La SEP a des répercussions néfastes sur la qualité de vie, tant pour le patient qui doit vivre avec la maladie que pour ses proches.

En Belgique, pas moins de 11 210 personnes, soit 1 personne sur 1 000, vivent avec la SEP. Pour ce qui est du degré de prévalence, notons que la maladie apparaît principalement dans les pays du Nord. Le risque de SEP augmente au fur et à mesure qu’on s’éloigne de l’équateur. Une carence en vitamine D pourrait dès lors provoquer la SEP. Le développement de la maladie est déterminé par une conjonction de facteurs génétiques et environnementaux, comme l’exposition à la lumière du soleil et le tabac.

Différences de genre

Il convient de souligner que cette affection se déclare souvent au début de l’âge adulte (entre 20 et 40 ans). Aujourd’hui, les femmes courent un risque deux à trois fois plus élevé de développer la SEP que les hommes. L’incidence accrue chez les femmes par rapport à il y a 30 ans est surtout influencée par l’augmentation du tabagisme.

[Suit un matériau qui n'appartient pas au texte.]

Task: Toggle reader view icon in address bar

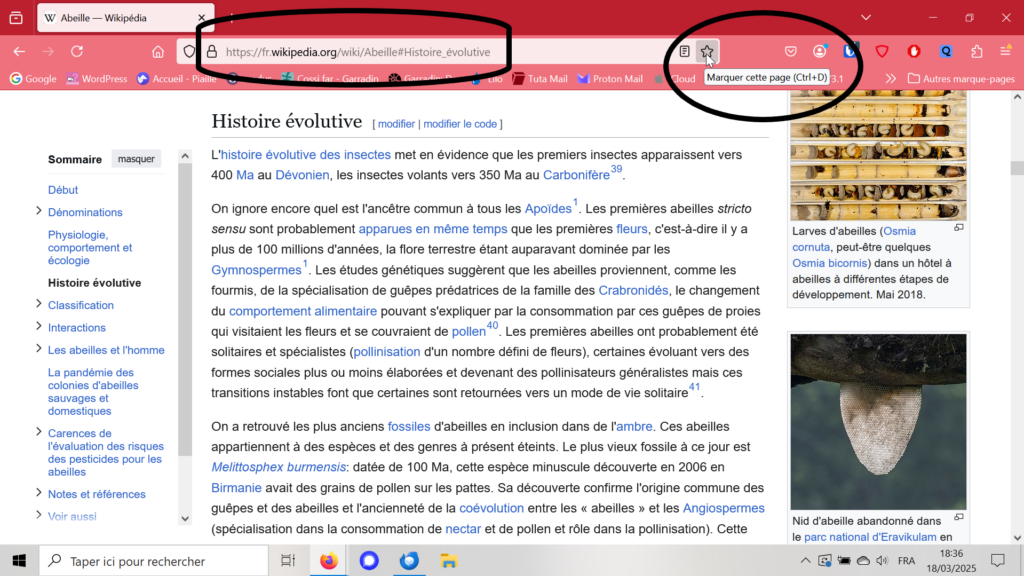Action: [x=685, y=51]
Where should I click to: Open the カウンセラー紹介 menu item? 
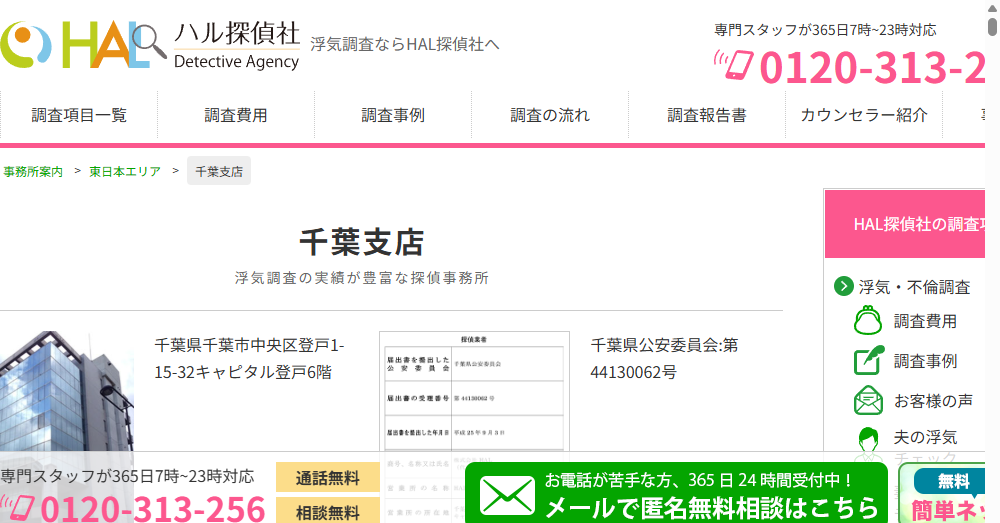[864, 115]
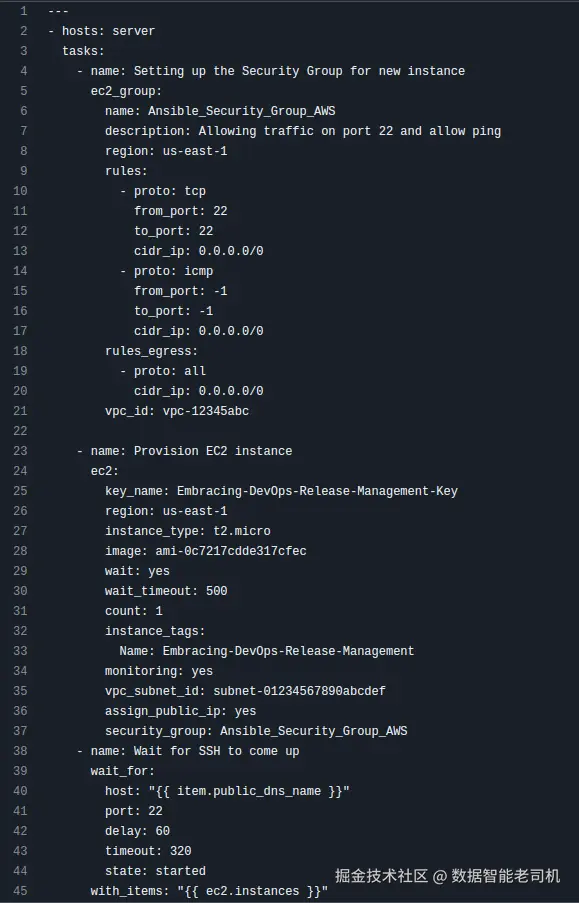Click 'proto: icmp' rule entry

point(173,271)
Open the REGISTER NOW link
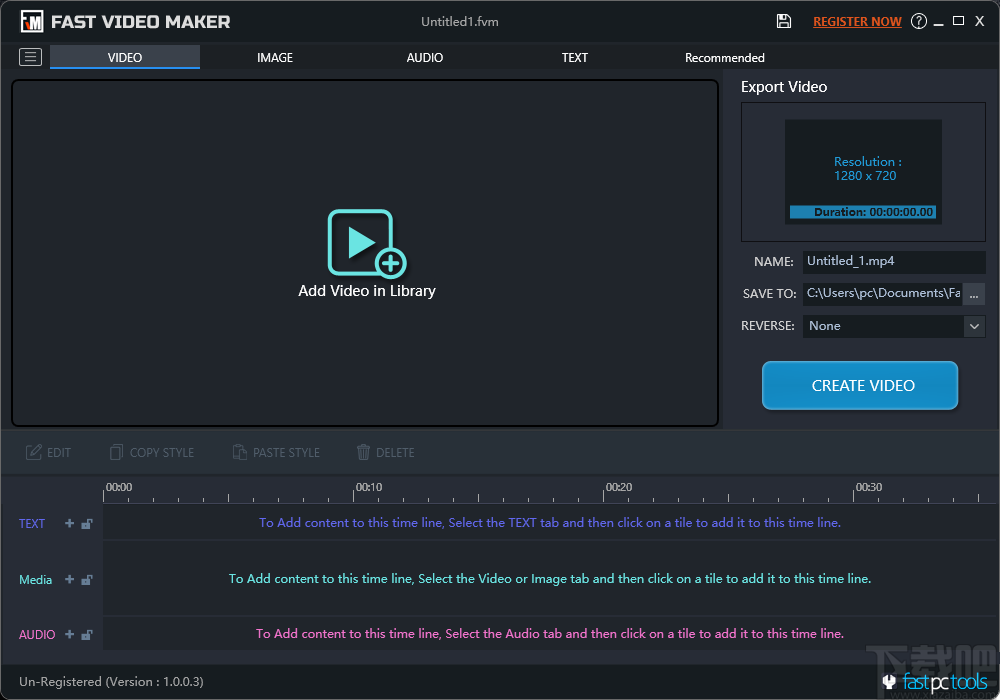The height and width of the screenshot is (700, 1000). (857, 20)
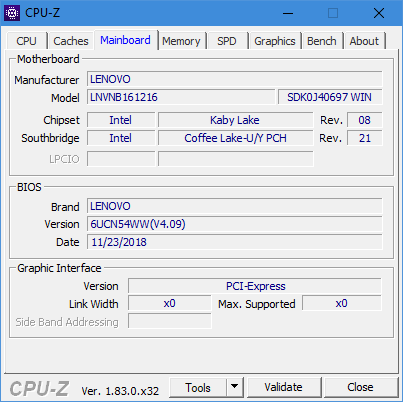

En Belgique, pas moins de 11 210 personnes, soit 1 personne sur 1 000, vivent avec la SEP.

Différents stades

Il s’agit d’une maladie évolutive, ce qui veut dire que l’endommagement des nerfs s’aggrave avec le temps. Le tableau clinique dépend aussi fortement du stade de la SEP. La sclérose en plaques récurrente-rémittente (SEP-RR) est la forme la plus courante de la maladie. Elle se caractérise par des phases de poussées et de rémissions neurologiques claires. Cette forme apparaît pendant la phase précoce de la maladie (âge moyen de 30 ans) chez environ 90 % des patients. La prise de médicaments et un traitement adapté peuvent permettre de ralentir le développement de la maladie sous sa forme progressive. Chez environ 10 % des patients, on observe d’emblée une régression ou une dégradation progressive sans période de rémission intermédiaire. Il est alors question de SEP progressive, qui apparaît généralement chez les patients diagnostiqués à un âge plus avancé (45 à 50 ans). À ce jour, il n’existe pas de traitement spécifique pour la forme progressive de la SEP, seule une approche symptomatique est disponible. Pourtant, le Professeur Dr Bart Van Wijmeersch, neurologue lié au centre de revalidation et SEP à Overpelt, est plein d’espoir.

Les femmes courent un risque 2 à 3 fois plus élevé de développer la SEP que les hommes.

Nouveau médicament

Une étude récente a démontré l’efficacité d’un nouveau médicament, l’ocrélizumab, dans le traitement de la SEP. Cette avancée pourrait permettre la commercialisation, après l’approbation des autorités belges et européennes, d’un nouveau médicament pour lutter contre la SEP. Avec l’arrivée de l’ocrélizumab, les personnes souffrant de SEP récurrente-rémittente verront leurs possibilités de traitement s’élargir. La future disponibilité d’un traitement à base d’ocrélizumab est surtout prometteuse pour les patients souffrant d’une forme progressive de la SEP.